Ausgabe 12 12/99
FolkWorld CD-Besprechungen
Berrogüetto "Reise durch
Urticaria"
Label: endirecto;CD ECD 003; 1999;
Spielzeit: 48.35 min
Inzwischen auch in Deutschland veröffentlicht ist die zweite CD der
galizischen Gruppe Berrogüetto, die 1997 mit ihrem Debütalbum
"Navicularia" und einigen Festivalauftritten, u.a. in Rudolstadt,
einen äußerst positiven Eindruck hinterließen. Endirecto
hat die wie immer aufwendige und schöne Verpackung der Do Fol-Veröffentlichung
lobenswerterweise beibehalten, aber den Titel übersetzt und dem Booklet
deutsche Texte beigefügt.
Berrogüetto sind eine große Gruppe (derzeit sieben Mitglieder)

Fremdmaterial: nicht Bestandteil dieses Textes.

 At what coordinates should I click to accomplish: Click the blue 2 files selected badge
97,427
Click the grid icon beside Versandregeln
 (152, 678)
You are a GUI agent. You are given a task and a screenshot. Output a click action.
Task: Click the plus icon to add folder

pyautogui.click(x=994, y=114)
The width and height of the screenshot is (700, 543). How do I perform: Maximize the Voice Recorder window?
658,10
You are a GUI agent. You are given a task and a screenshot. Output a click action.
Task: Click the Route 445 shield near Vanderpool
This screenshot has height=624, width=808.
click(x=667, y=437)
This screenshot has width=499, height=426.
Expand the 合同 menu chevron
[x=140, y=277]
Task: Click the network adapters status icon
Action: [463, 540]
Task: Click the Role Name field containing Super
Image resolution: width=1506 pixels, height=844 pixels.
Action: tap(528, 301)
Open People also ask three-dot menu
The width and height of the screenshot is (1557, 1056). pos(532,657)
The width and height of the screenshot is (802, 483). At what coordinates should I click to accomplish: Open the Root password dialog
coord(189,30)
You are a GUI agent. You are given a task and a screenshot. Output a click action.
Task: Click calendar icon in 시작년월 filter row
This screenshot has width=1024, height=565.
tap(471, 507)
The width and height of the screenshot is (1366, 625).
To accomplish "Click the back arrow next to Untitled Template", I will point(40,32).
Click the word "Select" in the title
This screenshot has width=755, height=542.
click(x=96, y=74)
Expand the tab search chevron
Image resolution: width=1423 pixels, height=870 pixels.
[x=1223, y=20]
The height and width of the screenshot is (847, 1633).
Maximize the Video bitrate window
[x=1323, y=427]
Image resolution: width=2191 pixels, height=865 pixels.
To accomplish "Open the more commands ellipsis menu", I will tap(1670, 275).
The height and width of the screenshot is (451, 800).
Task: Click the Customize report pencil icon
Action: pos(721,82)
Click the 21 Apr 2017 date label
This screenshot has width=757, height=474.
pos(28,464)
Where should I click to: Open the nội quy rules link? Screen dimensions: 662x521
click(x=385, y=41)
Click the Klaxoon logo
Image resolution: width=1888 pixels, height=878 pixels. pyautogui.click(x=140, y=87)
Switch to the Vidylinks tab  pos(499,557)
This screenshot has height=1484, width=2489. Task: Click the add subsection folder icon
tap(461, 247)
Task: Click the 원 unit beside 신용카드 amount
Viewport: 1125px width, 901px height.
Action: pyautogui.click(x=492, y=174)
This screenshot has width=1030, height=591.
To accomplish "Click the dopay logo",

und dementsprechend vielschichtig und durcharrangiert ist ihre Musik.
Gesang, Gaita (galizischer Dudelsack), Flöte, Geige, Gitarre, Bouzouki,
Akkordion, Drehleier, Harfe, Keyboard und Perkussion werden zu einem
beeindruckendem Klanggebilde verwoben, das sofort ins Ohr geht. Dabei ist
sich die Gruppe erfreulicherweise bewußt, daß weniger manchmal
mehr sein kann, und begeht nicht den Fehler, ständig sämtliche
verfügbaren Instrumente gleichzeitig einzusetzen. Die Melodien sind
eingängig und schön, und die vor kurzem dazugekommene
Sängerin Guadi Galego sorgt mit ihrer angenehmen Stimme für noch
mehr Abwechslung im Klangbild.
Eine CD, die man mit gutem Gewissen jedem zu Weihnachten (oder auch sonst)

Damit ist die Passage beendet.